# Task description:
From the line containing "Where should I" through the last line of the entries, output the text exactly. Pictures stay out.

# Data to examine:
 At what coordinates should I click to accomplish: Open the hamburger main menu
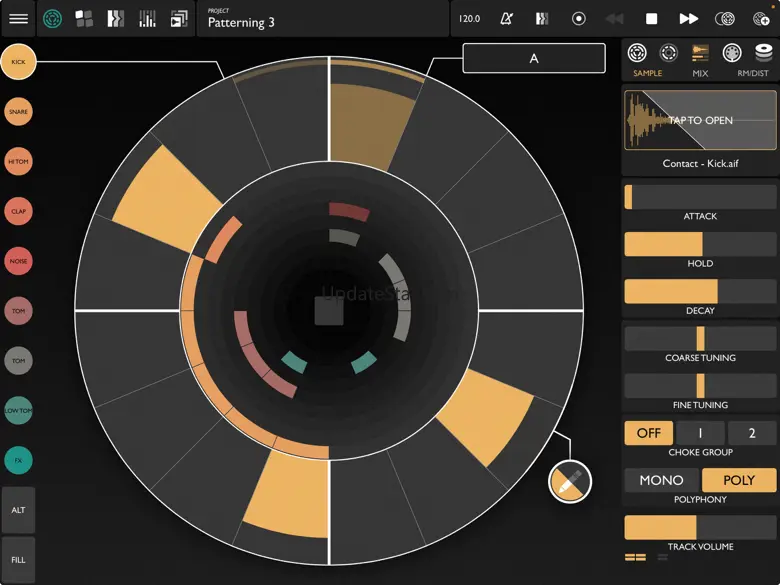[19, 19]
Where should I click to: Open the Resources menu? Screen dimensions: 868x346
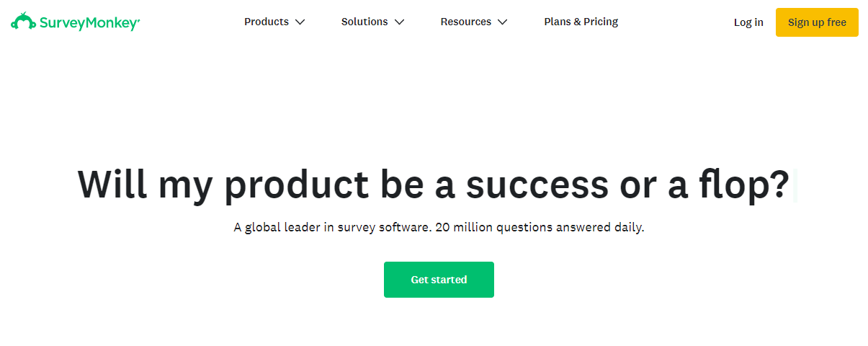pos(466,22)
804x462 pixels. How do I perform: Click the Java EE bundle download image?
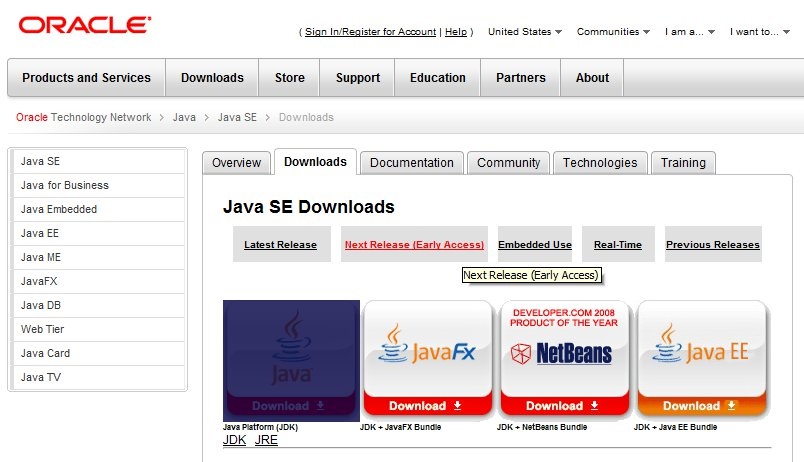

# Answer to the exercise:
Where should I click to: Open the Resources menu? Screen dimensions: 868x346
pos(466,22)
804x462 pixels. How do I perform: Click the Java EE bundle download image?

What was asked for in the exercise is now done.